Lou Wall is an Australian comedian known for their multi-media musical comedy. Wall debuted with the solo show, A Dingo Ate My Baby, created for the Victorian College of the Arts's 2016 FRISK festival and later picked up by the Malthouse for the 2017 Melbourne International Comedy Festival.

== Early life ==
Wall grew up in Cooma in New South Wales, Australia. They studied at the Victorian College of the Arts on an acting scholarship.

== Career ==
Wall made their debut with the solo show, A Dingo Ate My Baby, created for the Victorian College of the Arts's 2016 FRISK festival. The show was picked up by the Malthouse for the 2017 Melbourne International Comedy Festival. Wall created their second solo show, It’s Not Me, It’s Lou, as part of the Melbourne Cabaret Festival, and premiered the show at the Melbourne Fringe Festival, where it was nominated for Best Cabaret.

During the COVID-19 pandemic, Wall began incorporating audio-visual elements into their work. Wall joined 84 Facebook groups in attempts to infiltrate Illuminati conspiracy groups, an experience that informed their show, That One Time I Joined The Illuminati, which premiered in 2021. In 2022, their show, Bleep Bloop, which Wall billed as a 'live pop album, premiered.

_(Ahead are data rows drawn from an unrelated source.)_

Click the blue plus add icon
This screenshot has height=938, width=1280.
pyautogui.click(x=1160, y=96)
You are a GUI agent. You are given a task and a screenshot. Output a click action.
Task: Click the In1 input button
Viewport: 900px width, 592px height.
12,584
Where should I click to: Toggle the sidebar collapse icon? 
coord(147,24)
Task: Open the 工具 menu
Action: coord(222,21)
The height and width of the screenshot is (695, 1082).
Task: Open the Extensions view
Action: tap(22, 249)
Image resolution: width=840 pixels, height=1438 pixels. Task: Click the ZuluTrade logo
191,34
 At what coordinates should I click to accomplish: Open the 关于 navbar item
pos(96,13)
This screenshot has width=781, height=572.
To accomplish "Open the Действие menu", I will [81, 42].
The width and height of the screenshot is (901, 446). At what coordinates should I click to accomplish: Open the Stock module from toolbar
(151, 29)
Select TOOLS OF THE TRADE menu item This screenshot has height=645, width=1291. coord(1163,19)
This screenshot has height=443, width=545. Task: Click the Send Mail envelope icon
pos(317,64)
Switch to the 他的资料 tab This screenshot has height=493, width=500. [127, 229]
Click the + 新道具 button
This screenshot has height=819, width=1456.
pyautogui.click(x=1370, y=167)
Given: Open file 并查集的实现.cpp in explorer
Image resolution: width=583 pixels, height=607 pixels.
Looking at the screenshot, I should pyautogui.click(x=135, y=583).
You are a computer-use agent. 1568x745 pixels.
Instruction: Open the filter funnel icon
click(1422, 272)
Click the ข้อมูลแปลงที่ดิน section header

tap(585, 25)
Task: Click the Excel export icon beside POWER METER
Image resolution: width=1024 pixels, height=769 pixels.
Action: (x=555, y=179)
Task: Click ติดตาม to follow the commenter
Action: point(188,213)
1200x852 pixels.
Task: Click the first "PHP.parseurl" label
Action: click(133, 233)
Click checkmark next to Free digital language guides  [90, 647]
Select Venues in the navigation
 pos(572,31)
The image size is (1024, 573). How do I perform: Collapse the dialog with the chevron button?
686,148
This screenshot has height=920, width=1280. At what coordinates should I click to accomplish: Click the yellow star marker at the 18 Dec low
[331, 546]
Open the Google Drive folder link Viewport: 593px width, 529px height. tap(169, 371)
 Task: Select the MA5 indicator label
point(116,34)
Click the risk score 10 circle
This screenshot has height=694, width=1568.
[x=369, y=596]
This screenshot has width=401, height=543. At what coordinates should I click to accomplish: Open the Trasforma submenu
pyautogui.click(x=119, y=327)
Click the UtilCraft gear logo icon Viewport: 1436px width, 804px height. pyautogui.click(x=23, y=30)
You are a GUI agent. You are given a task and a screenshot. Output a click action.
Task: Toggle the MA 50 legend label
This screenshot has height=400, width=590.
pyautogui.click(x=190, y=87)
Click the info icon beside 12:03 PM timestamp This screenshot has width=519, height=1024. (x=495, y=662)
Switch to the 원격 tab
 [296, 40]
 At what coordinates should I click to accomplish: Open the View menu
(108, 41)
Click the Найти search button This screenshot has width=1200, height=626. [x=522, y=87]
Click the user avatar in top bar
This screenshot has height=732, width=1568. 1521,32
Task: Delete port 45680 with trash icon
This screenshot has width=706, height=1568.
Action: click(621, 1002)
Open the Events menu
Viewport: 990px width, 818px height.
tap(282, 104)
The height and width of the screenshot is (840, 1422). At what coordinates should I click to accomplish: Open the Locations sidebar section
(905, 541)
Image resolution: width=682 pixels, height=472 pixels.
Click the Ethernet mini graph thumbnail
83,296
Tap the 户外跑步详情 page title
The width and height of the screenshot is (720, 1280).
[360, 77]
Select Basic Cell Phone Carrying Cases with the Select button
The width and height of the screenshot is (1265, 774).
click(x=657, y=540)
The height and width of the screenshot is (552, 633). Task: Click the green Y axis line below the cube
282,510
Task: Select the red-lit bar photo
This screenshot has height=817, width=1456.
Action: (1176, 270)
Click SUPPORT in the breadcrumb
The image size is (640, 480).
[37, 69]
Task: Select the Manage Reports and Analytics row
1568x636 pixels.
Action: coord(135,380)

In 2023, Wall worked as a writer and presenter on WTFAQ on ABC. Their 2023 show, Lou Wall Vs The Internet won a Moosehead Award. Wall's The Bisexual’s Lament was shortlisted for the 2023 Melbourne International Comedy Festival Award and won Best of the Fest at the Sydney Comedy Festival. They co-created Flat Earthers: The Musical with Jean Tong. The comedic musical had its premiere as a co-production with Hayes Theatre Co. and Griffin Theatre Company, Sydney in 2024. Their 2025 show, Breaking the Fifth Wall was directed by Zoë Coombs Marr and nominated for the 2025 Melbourne International Comedy Festival Award for Most Outstanding Show.

== Personal life ==
Wall identifies as queer and non-binary. They were in a relationship with playwright Jean Tong.